First Time To Hawaii
First You Imagine
It’s your first time to Hawaii. You’re ecstatic and giddy as you board the plane, thinking of warm breezes, turquoise, bathtub temperature water to float in every day, snorkeling with brilliant colored fish, trying a little surfing, watching the big time surfers on big time waves.
First though, you’re going to kick back, relax in the sun and work on getting that lovely mid-winter tan to make your co-workers jealous.
Then You Jump In
After the first couple of days you’re ready to get out and see some things. You turn toward those paradisaical activities you’ve always heard about, like visiting a pineapple plantation, eating some spam and learning to hula wearing a lei and sarong.
And even though you suspect they might be a little kitschy, you can’t wait to go to a luau and take a tour aboard a glass bottomed boat.
Finally, You Discover
While you certainly want to experience all these activities that figure so large in novels, movies and your neighbor’s slide shows, be sure to leave lots of time to discover the other magical elements of Hawaii.
This six island archipelago is home to a combination of natural beauty and dramatic action that is unsurpassed anywhere in the world. Crashing surf, towering, jungle covered cliffs, amazing waterfalls, neon orange and red lava spilling into brilliant blue water and some of the most expansive sunsets on earth.
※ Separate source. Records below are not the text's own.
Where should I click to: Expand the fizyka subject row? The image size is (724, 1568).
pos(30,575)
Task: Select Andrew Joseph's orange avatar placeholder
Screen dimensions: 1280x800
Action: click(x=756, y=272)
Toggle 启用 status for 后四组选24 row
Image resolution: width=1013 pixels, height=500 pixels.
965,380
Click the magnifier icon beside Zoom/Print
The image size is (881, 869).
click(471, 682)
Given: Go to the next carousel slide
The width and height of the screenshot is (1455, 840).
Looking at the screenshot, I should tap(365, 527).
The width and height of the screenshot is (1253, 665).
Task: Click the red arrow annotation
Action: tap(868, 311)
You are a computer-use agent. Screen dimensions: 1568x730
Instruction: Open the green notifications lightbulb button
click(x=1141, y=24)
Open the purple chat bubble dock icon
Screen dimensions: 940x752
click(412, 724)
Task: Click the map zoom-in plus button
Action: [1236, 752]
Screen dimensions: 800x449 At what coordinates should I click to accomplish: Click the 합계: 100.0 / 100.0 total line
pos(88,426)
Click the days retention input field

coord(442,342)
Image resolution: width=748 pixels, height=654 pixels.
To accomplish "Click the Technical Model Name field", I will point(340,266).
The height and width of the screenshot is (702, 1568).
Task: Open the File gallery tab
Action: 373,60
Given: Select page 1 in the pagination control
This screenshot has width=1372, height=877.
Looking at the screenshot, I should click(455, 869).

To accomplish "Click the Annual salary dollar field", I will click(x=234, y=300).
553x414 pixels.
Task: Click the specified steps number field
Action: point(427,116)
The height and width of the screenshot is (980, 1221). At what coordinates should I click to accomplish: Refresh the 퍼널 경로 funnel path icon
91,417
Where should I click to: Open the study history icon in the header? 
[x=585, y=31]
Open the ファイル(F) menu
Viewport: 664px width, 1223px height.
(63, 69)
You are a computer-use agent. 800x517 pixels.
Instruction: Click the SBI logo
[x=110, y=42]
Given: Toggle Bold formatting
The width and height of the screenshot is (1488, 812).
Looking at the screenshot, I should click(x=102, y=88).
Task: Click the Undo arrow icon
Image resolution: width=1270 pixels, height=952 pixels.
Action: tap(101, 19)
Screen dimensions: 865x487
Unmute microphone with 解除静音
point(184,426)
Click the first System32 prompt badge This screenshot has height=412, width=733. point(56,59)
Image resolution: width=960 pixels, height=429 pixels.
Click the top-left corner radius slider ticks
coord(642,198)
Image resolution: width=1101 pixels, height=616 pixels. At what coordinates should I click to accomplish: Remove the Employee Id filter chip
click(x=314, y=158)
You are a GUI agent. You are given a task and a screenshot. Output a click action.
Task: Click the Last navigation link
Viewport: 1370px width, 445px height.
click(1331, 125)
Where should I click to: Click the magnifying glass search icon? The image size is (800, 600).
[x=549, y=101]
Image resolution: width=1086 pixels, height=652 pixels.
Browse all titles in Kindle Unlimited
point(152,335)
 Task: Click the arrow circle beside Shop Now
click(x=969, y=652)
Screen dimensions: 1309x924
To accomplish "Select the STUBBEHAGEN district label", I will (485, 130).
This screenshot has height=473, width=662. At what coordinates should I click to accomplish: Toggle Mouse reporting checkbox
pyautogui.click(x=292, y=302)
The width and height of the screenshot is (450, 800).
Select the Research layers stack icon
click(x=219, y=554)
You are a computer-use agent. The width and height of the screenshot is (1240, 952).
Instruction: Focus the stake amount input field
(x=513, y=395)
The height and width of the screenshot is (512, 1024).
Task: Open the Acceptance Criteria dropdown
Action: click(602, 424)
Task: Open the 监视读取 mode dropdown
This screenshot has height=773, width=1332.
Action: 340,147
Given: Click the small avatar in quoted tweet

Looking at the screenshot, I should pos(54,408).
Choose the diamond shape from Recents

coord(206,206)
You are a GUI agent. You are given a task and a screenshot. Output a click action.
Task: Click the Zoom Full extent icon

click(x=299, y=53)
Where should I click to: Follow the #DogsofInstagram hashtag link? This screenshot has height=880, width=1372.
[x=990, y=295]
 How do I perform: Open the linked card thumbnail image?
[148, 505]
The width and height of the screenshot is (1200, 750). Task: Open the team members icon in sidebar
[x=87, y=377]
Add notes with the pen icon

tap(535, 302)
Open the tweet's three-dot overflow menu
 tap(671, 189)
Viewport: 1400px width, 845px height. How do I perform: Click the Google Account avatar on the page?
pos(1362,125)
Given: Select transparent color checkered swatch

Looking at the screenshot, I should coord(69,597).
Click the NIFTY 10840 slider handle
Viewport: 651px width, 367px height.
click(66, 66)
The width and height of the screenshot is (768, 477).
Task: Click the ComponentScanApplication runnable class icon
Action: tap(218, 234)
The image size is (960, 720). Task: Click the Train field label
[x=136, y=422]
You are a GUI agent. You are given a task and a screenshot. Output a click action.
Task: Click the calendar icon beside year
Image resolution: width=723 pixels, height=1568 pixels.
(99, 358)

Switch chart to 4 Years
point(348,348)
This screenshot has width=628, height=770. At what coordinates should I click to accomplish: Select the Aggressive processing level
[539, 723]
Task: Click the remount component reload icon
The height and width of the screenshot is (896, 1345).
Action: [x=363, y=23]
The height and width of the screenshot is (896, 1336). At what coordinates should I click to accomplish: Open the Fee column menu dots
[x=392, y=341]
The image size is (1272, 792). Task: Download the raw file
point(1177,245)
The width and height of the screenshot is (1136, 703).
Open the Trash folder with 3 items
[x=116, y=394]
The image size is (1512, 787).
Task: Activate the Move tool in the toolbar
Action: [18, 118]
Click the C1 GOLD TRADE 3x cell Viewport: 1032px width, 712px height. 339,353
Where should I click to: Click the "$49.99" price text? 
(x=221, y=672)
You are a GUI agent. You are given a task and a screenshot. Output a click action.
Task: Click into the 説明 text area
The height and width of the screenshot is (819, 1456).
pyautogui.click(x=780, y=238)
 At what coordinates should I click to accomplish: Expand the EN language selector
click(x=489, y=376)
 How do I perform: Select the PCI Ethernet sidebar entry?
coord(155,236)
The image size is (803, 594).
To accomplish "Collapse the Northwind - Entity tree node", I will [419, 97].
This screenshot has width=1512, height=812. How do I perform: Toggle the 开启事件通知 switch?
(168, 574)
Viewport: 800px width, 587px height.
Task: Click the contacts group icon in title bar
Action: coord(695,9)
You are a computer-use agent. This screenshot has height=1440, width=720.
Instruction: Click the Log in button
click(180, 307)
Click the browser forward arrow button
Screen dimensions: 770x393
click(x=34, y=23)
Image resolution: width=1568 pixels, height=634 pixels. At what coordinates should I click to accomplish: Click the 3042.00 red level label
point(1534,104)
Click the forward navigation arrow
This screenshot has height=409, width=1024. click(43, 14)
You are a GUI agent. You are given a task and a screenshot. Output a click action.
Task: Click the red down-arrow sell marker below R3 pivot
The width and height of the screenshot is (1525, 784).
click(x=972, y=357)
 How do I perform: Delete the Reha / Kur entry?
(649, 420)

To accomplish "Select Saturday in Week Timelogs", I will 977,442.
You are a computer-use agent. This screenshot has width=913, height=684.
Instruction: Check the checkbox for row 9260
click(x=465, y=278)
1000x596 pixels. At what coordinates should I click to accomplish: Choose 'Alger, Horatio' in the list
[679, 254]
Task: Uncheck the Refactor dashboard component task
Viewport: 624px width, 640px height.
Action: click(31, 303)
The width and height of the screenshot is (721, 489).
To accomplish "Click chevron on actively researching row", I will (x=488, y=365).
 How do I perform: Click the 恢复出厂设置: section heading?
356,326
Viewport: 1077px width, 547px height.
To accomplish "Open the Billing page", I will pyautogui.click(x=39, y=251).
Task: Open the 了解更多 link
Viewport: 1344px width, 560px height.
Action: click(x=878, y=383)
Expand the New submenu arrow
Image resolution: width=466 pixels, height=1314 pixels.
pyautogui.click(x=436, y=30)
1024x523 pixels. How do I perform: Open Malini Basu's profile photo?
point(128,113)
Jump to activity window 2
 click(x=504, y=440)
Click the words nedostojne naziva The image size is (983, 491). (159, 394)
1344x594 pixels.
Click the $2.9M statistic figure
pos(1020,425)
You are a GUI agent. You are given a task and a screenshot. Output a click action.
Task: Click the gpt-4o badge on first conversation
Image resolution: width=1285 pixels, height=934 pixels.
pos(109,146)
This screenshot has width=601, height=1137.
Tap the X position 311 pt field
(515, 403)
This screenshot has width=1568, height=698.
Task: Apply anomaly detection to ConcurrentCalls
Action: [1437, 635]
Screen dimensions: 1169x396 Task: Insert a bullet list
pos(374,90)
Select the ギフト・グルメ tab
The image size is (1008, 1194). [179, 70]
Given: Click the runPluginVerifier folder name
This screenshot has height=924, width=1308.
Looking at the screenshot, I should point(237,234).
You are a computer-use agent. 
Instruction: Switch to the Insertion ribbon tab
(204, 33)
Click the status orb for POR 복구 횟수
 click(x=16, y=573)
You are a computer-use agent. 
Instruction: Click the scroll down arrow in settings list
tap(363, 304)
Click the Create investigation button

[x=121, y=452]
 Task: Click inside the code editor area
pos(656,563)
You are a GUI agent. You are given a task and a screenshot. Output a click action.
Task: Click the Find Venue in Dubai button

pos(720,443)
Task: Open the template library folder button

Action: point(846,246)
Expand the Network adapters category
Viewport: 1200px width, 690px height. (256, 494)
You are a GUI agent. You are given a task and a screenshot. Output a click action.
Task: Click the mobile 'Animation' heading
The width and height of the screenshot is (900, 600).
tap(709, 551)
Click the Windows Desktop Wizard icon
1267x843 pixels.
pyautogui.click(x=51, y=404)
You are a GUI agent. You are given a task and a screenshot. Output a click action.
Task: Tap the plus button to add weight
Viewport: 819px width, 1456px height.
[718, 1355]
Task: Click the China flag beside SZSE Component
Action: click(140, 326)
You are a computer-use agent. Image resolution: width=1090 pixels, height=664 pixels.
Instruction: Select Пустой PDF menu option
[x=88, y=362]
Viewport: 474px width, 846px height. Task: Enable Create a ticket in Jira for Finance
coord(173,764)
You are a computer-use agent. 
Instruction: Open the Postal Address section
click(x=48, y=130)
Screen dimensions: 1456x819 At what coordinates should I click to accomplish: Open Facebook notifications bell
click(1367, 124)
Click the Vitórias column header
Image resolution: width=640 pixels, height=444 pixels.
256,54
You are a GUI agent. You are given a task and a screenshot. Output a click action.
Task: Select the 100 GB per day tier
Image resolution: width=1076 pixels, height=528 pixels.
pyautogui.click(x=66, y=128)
Depending on the island or islands you decide to visit, all of these are available to you, sometimes within half an hour’s drive.
Tips for a Great First Trip to Hawaii
Getting to the islands
- A flight to Hawaii takes longer than many people expect – 5-6 hours from the West Coast of the US and up to 17 hours from the East Coast. Be sure your carry-on is well stocked with any supplies you’ll need to get through that span of time. Especially important to think about are medications, infant foods and diapers.
- Though islands weather is warm, the flight to the islands can often be cool. Bring a light jacket or sweater.
Getting around the islands
- A rental car will allow you to get to outlying areas. Be sure and reserve ahead of time as the supply of cars on each island is limited.
- Plan a variety of transportation options. Most islands have public transit, tours, shuttles and bicycles available. And don’t forget the tried and true foot transport. It’s often the best way to get a good look at your surroundings.
Getting into the islands
- Though everyone knows they’ll need protection when the tropical sun is strong, on overcast days the need for sun protection is sometimes overlooked. You can burn even on cloudy days, so don’t forget that sunscreen.
- Bring your spirit of adventure and explore all that Hawaii has to offer!